● Task
Write out all of the records, keeping each one exactly as written.

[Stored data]
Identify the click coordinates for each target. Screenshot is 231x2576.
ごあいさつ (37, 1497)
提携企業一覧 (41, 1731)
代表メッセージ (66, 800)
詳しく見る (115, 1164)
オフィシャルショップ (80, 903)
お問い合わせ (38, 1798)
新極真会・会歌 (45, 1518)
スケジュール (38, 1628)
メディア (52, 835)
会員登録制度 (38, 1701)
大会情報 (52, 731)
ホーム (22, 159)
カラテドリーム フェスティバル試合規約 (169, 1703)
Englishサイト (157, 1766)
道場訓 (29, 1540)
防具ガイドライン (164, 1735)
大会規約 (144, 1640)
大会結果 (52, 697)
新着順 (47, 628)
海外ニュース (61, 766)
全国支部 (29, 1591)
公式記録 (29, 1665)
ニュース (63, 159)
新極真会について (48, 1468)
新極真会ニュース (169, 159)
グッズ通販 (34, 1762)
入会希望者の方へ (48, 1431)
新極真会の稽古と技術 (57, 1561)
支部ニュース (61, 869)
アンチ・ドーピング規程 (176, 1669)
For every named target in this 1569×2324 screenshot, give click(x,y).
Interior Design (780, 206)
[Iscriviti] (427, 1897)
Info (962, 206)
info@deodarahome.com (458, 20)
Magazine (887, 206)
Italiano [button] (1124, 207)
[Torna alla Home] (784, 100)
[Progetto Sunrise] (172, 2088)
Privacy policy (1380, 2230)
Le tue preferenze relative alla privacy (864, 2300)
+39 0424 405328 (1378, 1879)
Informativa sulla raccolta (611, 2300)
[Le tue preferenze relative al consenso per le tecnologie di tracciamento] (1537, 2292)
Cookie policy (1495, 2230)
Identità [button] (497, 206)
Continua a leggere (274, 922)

● Solution below
Identify the click coordinates for each target. Screenshot is 231x2576.
ごあいさつ (37, 1497)
提携企業一覧 (41, 1731)
代表メッセージ (66, 800)
詳しく見る (115, 1164)
オフィシャルショップ (80, 903)
お問い合わせ (38, 1798)
新極真会・会歌 (45, 1518)
スケジュール (38, 1628)
メディア (52, 835)
会員登録制度 (38, 1701)
大会情報 (52, 731)
ホーム (22, 159)
カラテドリーム フェスティバル試合規約 (169, 1703)
Englishサイト (157, 1766)
道場訓 (29, 1540)
防具ガイドライン (164, 1735)
大会規約 (144, 1640)
大会結果 (52, 697)
新着順 (47, 628)
海外ニュース (61, 766)
全国支部 (29, 1591)
公式記録 (29, 1665)
ニュース (63, 159)
新極真会について (48, 1468)
新極真会ニュース (169, 159)
グッズ通販 (34, 1762)
入会希望者の方へ (48, 1431)
新極真会の稽古と技術 (57, 1561)
支部ニュース (61, 869)
アンチ・ドーピング規程 (176, 1669)
For every named target in this 1569×2324 screenshot, give click(x,y).
Interior Design (780, 206)
[Iscriviti] (427, 1897)
Info (962, 206)
info@deodarahome.com (458, 20)
Magazine (887, 206)
Italiano [button] (1124, 207)
[Torna alla Home] (784, 100)
[Progetto Sunrise] (172, 2088)
Privacy policy (1380, 2230)
Le tue preferenze relative alla privacy (864, 2300)
+39 0424 405328 (1378, 1879)
Informativa sulla raccolta (611, 2300)
[Le tue preferenze relative al consenso per le tecnologie di tracciamento] (1537, 2292)
Cookie policy (1495, 2230)
Identità [button] (497, 206)
Continua a leggere (274, 922)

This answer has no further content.